> _INSTRUCTIONS TO FOLLOW_
In the records below, find every line with the word "will" and copy it.
(LISTED ENTRIES Opens)
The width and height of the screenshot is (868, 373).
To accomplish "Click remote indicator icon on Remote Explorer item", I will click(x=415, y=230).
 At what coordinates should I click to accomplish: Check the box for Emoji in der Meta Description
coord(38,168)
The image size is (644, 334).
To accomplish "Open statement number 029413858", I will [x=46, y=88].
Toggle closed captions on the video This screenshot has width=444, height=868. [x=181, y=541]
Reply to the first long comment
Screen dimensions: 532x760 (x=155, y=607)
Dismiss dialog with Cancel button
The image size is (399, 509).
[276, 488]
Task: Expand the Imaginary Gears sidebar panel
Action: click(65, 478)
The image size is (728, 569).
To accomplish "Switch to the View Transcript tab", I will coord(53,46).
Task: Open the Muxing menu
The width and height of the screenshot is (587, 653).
(LISTED ENTRIES Closes)
(LISTED ENTRIES Opens)
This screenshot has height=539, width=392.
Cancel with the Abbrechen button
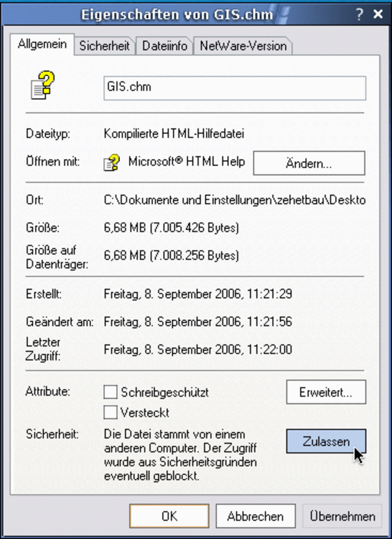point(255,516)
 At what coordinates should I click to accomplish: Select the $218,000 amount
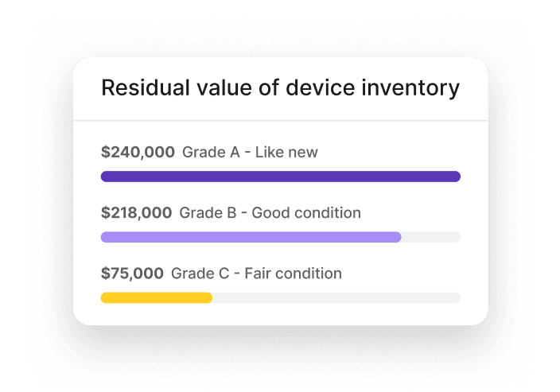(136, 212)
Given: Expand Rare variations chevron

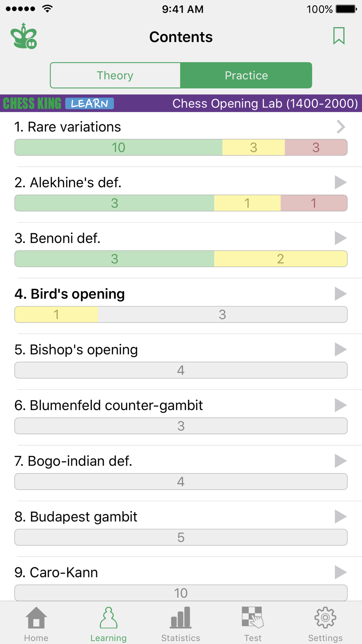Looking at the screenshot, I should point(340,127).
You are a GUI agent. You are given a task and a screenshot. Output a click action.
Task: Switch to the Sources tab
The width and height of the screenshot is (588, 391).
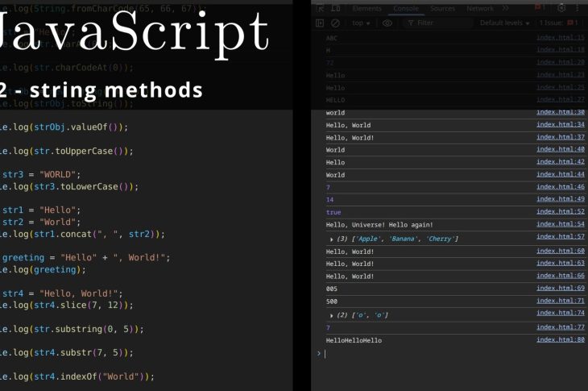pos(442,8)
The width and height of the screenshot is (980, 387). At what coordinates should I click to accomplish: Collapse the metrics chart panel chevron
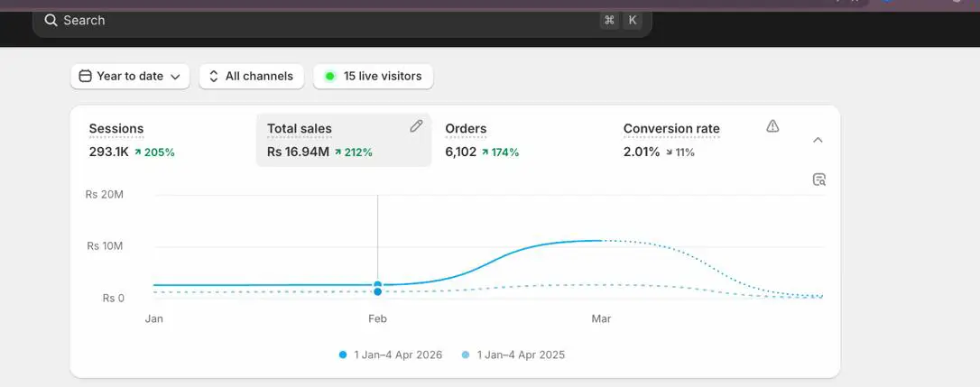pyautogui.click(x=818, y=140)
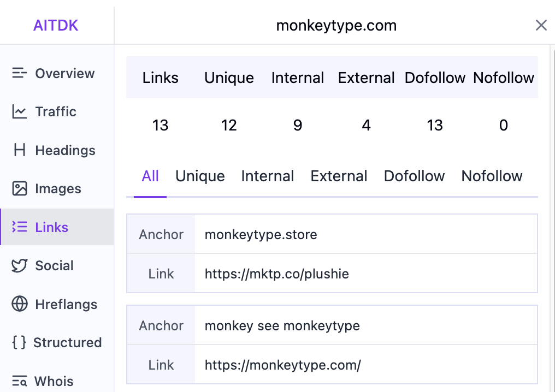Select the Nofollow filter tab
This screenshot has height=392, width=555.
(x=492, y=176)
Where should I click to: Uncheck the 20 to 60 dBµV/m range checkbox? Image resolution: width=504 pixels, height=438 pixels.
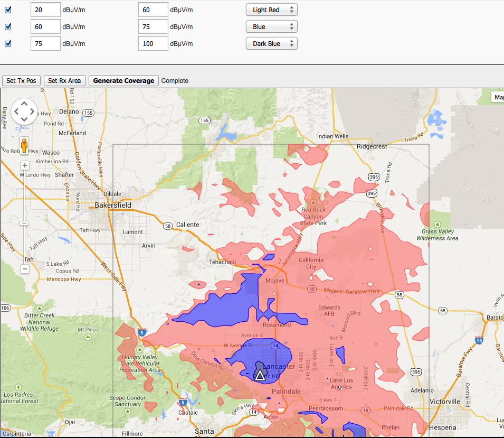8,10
(LISTED ENTRIES Closes)
> _EXERCISE OUTPUT_
To accomplish "Click remote indicator icon on Remote Explorer item", I will click(x=415, y=230).
To accomplish "Open statement number 029413858", I will [x=46, y=88].
To accomplish "Switch to the View Transcript tab", I will coord(53,46).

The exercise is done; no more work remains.